Además, los jesuitas llevaban a la Sierra Tarahumara a los alumnos de La Pereyra -los hermanos Carlos y Óscar entre ellos- a que conocieran la pobreza del México indígena y trabajaran como voluntarios en la evangelización y sus diversos proyectos sociales. En la Tarahumara, Carlos Rodríguez sintió una llamada en la gracia -como la llama él mismo-, la vocación de convertirse en religioso jesuita. Al terminar la preparatoria, el 18 de agosto de 1978, ingresó al noviciado de la Compañía de Jesús.

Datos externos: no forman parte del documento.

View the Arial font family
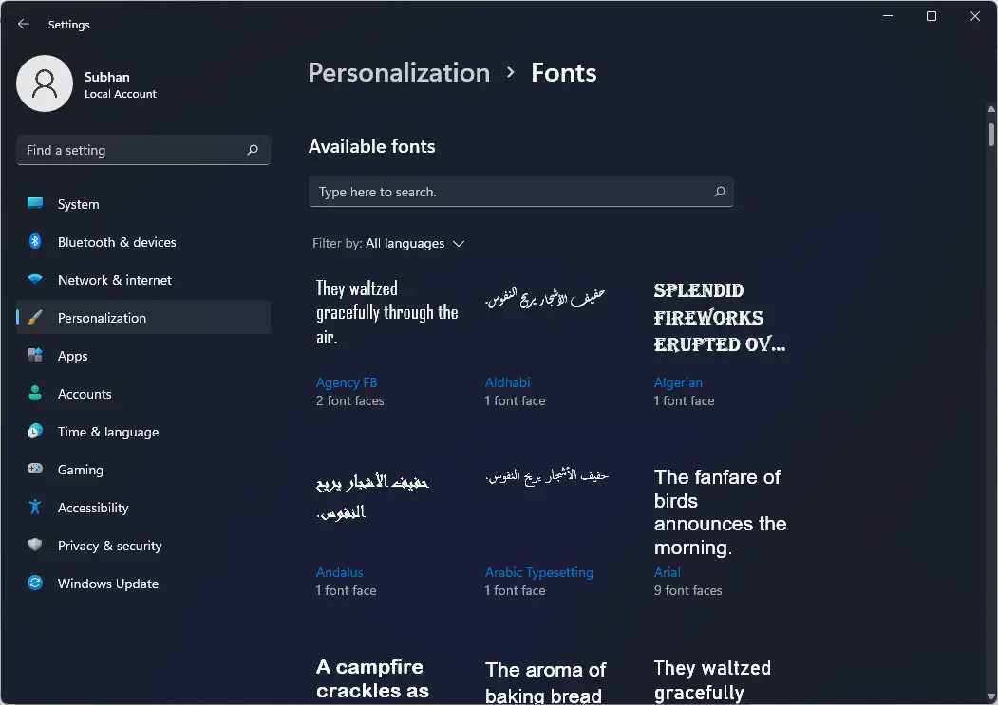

Su hermano Óscar lo habría de alcanzar un año después, también impactado por la experiencia en la Sierra Tarahumara, aunque Óscar se decantaría hacia el trabajo indígena hasta llegar a ser el superior de la misión jesuita en Bachajón, Chiapas, en las comunidades de lengua tzeltal en el sureste de México y zona de influencia del Ejército Zapatista de Liberación Nacional.

Carlos y Óscar, entendieron sus ministerios religiosos como una inculturación. Óscar se insertó en la cultura indígena tzeltal, aprendió la lengua y se fue a vivir a Chiapas. Carlos se inculturó en el mundo obrero: a través de la proletarización aprendió su lenguaje y sus códigos y adoptó, hasta hoy, la vestimenta de un trabajador, con sus irremplazables botas mineras y su chamarra de mezclilla.